Getting Started with GPUs

GPUs We have H200s, L40Ss, H100s, P100s, A100s, and V100s. The list is maintained under the Documentation menu, System Access -> Compute Resources. Entries that say "Preemption only" are owned by certain departments and faculty but are available through preemption.

Using GPUs in Jobs

Using Slurm, you can request GPUs using the --gpus flag. Be sure to consider how many GPUs your program can utilize, and adjust your request accordingly; for example, if your program only uses one GPU and 6 processors, you might use --nodes=1 --ntasks=6 --mem=12G --gpus=1. Additionally, the environment variable CUDA_VISIBLE_DEVICES will list, as a comma-separated string, the CUDA devices available to your job. You can also specify particular GPU models, such as H200s or L40Ss, by using options like --gpus=h200:1 or --gpus=l40s:1 respectively, where the :1 denotes the number of GPUs you need.

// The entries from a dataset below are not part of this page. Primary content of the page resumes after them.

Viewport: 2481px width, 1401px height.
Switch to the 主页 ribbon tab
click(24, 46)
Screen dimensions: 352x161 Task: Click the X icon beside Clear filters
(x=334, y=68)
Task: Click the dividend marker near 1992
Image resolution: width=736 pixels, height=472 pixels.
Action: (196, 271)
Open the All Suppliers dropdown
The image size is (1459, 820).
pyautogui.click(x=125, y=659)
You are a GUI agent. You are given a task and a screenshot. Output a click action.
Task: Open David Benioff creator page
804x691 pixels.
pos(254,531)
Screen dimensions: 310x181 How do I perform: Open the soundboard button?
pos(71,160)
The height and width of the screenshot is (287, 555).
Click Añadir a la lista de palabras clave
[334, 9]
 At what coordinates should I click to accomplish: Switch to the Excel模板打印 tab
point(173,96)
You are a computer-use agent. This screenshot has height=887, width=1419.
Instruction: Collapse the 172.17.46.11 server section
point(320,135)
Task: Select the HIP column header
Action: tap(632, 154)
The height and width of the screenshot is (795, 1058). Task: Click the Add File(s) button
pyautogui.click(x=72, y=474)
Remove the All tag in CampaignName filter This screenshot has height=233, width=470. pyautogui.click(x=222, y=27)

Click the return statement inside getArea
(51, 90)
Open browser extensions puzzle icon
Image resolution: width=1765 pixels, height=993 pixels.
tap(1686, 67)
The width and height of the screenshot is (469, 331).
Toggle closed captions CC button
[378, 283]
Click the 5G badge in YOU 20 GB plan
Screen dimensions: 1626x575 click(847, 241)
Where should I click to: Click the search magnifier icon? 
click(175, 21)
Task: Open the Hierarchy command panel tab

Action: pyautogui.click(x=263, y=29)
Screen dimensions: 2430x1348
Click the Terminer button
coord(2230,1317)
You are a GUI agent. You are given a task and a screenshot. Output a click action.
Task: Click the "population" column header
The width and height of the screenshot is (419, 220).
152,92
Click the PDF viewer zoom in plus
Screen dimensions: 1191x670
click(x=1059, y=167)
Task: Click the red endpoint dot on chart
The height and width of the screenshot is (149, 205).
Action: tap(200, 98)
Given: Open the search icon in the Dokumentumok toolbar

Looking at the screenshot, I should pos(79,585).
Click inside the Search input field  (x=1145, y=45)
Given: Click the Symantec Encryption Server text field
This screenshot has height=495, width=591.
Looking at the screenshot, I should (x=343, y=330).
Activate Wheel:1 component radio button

If you want to access more GPUs, running as preemptable can give you access to private hardware. This opens up more GPU types and can often reduce time spent waiting in the queue. In exchange, your jobs might be terminated early and should therefore use checkpointing. External checkpointers for GPUs are often cumbersome to use. Most of our users find it easier to write checkpointing directly into their code. Many libraries, like PyTorch, have builtin checkpoint functionality and only require slight code modifications.

To compile or run CUDA code, you'll need the CUDA libraries and runtime; get them in your path by doing: module load cuda.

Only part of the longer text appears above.